DOCUMENT PASSAGE:
╭──

NEWPORT -- A fresh breeze tousled Lucille DiGravio's hair as she stood in Queen Anne's Square yesterday, scrutinizing the facade of the temporary prison.

She shook her head in disbelief.

"It's amazing," said DiGravio, a teacher from Quincy, Mass., who's looking forward to seeing the building in Steven Spielberg's film Amistad.

"We can say, 'Oh, my God, we were there - and all it was, was plywood with fake stuff all over it,' " she mused.

It's all part of the illusion, of course. The plywood prison is rising in the heart of the waterfront area. Parking meters are coming down, colonial signs are going up. Don't be surprised by a sudden influx of dogs and horses.

And forget about driving around Washington Square for a little while. The streets there will soon be repaved - with truckloads of dirt.

Newport is slowly being transformed at the hands of crews hired by DreamWorks, Spielberg's studio.

When stars Morgan Freeman, Anthony Hopkins, Nigel Hawthorne and Matthew McConaughey - and the balance of the 170-member Hollywood entourage - arrive in a few weeks, sections of the city will mirror the New Haven, Conn., of colonial days.

The film is the true story of an 1839 slave revolt aboard the Spanish ship Amistad. The African captives killed two of the ship's crew and were captured during an unsuccessful attempt to sail back home. They were imprisoned in Connecticut.

Ultimately, their case reached the U.S. Supreme Court, where then- president John Quincy Adams argued in their behalf. Charities raised funds for them to return as free men to Africa.

Lucille DiGravio's excitement about Amistad isn't unique. Thousands of hopefuls overloaded casting calls for extras earlier this month. And Rick Smith, executive director of the Rhode Island Film and TV Office, hopes the film will have an even greater economic impact than True Lies, which he says brought about $3.5 million to the state.

╰──

INSTRUCTION A:
From the Newport filming article above, list every actor named as a star of the film.
INSTRUCTION B:
Shorten the paragraph of the Newport filming article that begins "Lucille DiGravio's excitement about Amistad" while keeping its main facts.

MATERIAL PROVIDED:
╭──

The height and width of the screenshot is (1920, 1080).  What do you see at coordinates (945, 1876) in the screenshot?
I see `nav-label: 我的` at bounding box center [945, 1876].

╰──

EXERCISE ANSWER A:
Morgan Freeman, Anthony Hopkins, Nigel Hawthorne, Matthew McConaughey

EXERCISE ANSWER B:
Many share DiGravio's excitement. Thousands of hopefuls overloaded casting calls for extras earlier this month. Rick Smith of the Rhode Island Film and TV Office hopes Amistad will bring the state more money than True Lies, which he says brought about $3.5 million.